• Your instructions: Return each of the rows below word for word, with nothing changed.

* * * *

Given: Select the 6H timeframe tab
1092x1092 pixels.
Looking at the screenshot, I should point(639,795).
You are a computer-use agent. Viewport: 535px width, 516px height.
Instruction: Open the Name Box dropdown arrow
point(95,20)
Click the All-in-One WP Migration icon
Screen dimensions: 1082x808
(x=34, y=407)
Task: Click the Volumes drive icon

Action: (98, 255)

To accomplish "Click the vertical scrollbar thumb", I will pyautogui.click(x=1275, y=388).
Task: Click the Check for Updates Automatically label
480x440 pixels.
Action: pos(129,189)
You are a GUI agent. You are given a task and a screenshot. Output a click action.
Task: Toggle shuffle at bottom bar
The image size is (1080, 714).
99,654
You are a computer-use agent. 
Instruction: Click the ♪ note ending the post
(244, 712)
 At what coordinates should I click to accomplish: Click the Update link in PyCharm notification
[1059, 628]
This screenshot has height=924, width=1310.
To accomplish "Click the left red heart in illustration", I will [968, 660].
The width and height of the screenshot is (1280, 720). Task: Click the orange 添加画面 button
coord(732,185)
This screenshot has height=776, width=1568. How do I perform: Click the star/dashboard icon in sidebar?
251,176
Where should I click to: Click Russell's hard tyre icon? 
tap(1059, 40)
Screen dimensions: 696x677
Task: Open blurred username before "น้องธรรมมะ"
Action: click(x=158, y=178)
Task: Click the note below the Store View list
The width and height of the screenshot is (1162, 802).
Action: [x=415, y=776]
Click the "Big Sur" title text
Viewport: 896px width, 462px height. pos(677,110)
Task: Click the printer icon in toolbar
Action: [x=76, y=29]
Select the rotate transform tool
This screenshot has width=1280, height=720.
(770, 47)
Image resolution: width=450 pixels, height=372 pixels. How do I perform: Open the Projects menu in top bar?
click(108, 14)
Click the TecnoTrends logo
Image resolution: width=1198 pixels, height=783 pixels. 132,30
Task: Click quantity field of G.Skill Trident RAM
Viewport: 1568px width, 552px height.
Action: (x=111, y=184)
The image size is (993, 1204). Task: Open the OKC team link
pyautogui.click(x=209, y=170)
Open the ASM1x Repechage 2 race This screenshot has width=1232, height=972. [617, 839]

* * * *

• Result for this exercise:
Given: Select the 6H timeframe tab
1092x1092 pixels.
Looking at the screenshot, I should point(639,795).
You are a computer-use agent. Viewport: 535px width, 516px height.
Instruction: Open the Name Box dropdown arrow
point(95,20)
Click the All-in-One WP Migration icon
Screen dimensions: 1082x808
(x=34, y=407)
Task: Click the Volumes drive icon

Action: (98, 255)

To accomplish "Click the vertical scrollbar thumb", I will pyautogui.click(x=1275, y=388).
Task: Click the Check for Updates Automatically label
480x440 pixels.
Action: pos(129,189)
You are a GUI agent. You are given a task and a screenshot. Output a click action.
Task: Toggle shuffle at bottom bar
The image size is (1080, 714).
99,654
You are a computer-use agent. 
Instruction: Click the ♪ note ending the post
(244, 712)
 At what coordinates should I click to accomplish: Click the Update link in PyCharm notification
[1059, 628]
This screenshot has height=924, width=1310.
To accomplish "Click the left red heart in illustration", I will [968, 660].
The width and height of the screenshot is (1280, 720). Task: Click the orange 添加画面 button
coord(732,185)
This screenshot has height=776, width=1568. How do I perform: Click the star/dashboard icon in sidebar?
251,176
Where should I click to: Click Russell's hard tyre icon? 
tap(1059, 40)
Screen dimensions: 696x677
Task: Open blurred username before "น้องธรรมมะ"
Action: click(x=158, y=178)
Task: Click the note below the Store View list
The width and height of the screenshot is (1162, 802).
Action: [x=415, y=776]
Click the "Big Sur" title text
Viewport: 896px width, 462px height. pos(677,110)
Task: Click the printer icon in toolbar
Action: [x=76, y=29]
Select the rotate transform tool
This screenshot has width=1280, height=720.
(770, 47)
Image resolution: width=450 pixels, height=372 pixels. How do I perform: Open the Projects menu in top bar?
click(108, 14)
Click the TecnoTrends logo
Image resolution: width=1198 pixels, height=783 pixels. 132,30
Task: Click quantity field of G.Skill Trident RAM
Viewport: 1568px width, 552px height.
Action: (x=111, y=184)
The image size is (993, 1204). Task: Open the OKC team link
pyautogui.click(x=209, y=170)
Open the ASM1x Repechage 2 race This screenshot has width=1232, height=972. [617, 839]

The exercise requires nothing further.